= Ross Atkinson =

American librarian and scholar (1945–2006)

Ross W. Atkinson (1945 - March 8, 2006) was an American librarian and scholar.

== Life and career ==
Atkinson worked at Northwestern University from 1977 until 1983 when he left to become an assistant university librarian for collection development at the University of Iowa. In 1988, he moved to Cornell University where he worked until his death, serving as associate librarian for collections and later deputy university librarian.

At Cornell, he was notable for developing digital online collections and advocating for new paradigms of open access scholarly publishing, helping to convene the influential 2005 Janus Conference on Research Library Collections.

He was active in the American Library Association and its divisions, the Coalition for Networked Information, the Committee on Institutional Cooperation, the Research Libraries Group, and the Digital Library Federation.

Atkinson was named the 2003 Academic/Research Librarian of the Year by the Association of College and Research Libraries (ACRL), a division of the American Library Association (ALA). Per Sarah Thomas, "his body of scholarly and theoretical writing on collection management and scholarly communication is among the most influential and thought-provoking appearing in this field."

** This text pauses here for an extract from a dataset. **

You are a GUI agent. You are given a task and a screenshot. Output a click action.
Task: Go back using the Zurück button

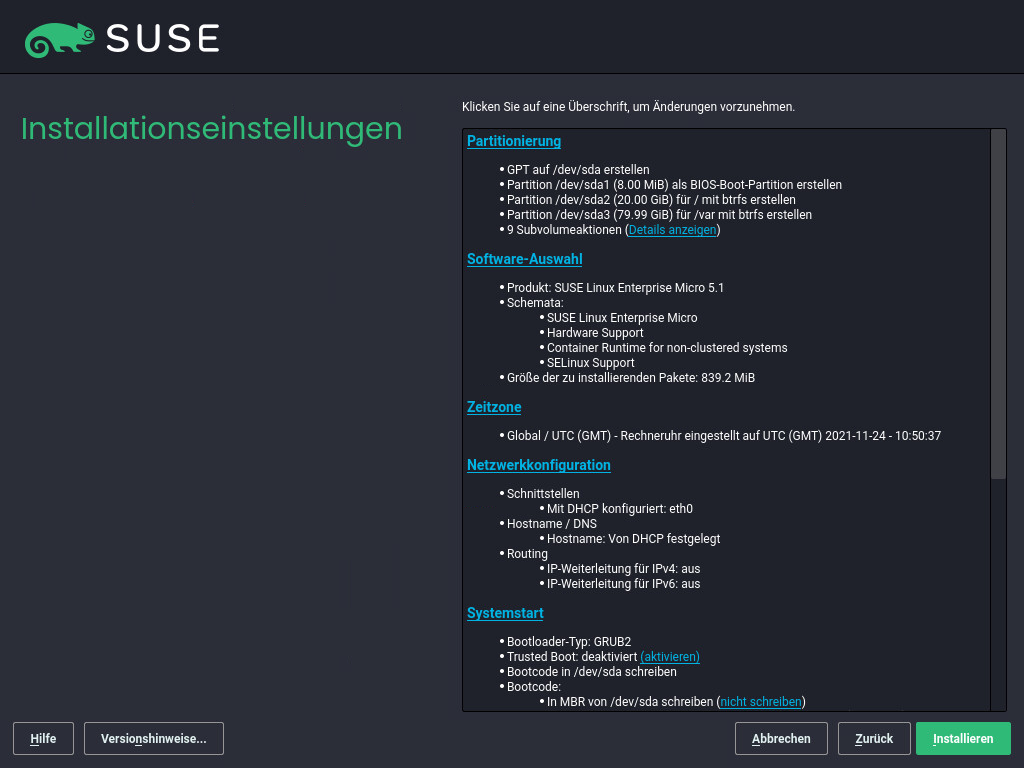(x=873, y=738)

His collected writings were published by the Association for Library Collections & Technical Services (ALCTS) in 2005.
The Ross Atkinson Lifetime Achievement Award was established in 2007 by ALCTS.

==Selected Publications==
- Atkinson, Ross (1989). "The Role of Abstraction in Bibliography and Collection Development"
- Atkinson, Ross (1992). "The Acquisitions Librarian as Change Agent in the Transition to the Electronic Library"
- Atkinson, Ross (1993). "Crisis and Opportunity: Reevaluating Acquisitions Budgeting in an Age of Transition"
- Atkinson, Ross (1996). "Library Functions, Scholarly Communication, and the Foundation of the Digital Library: Laying Claim to the Control Zone"
- Atkinson, Ross (2001). "Contingency and Contradiction: The Place(s) of the Library at the Dawn of the New Millennium"
- Atkinson, Ross (2006). "Six Key Challenges for the Future of Collection Development"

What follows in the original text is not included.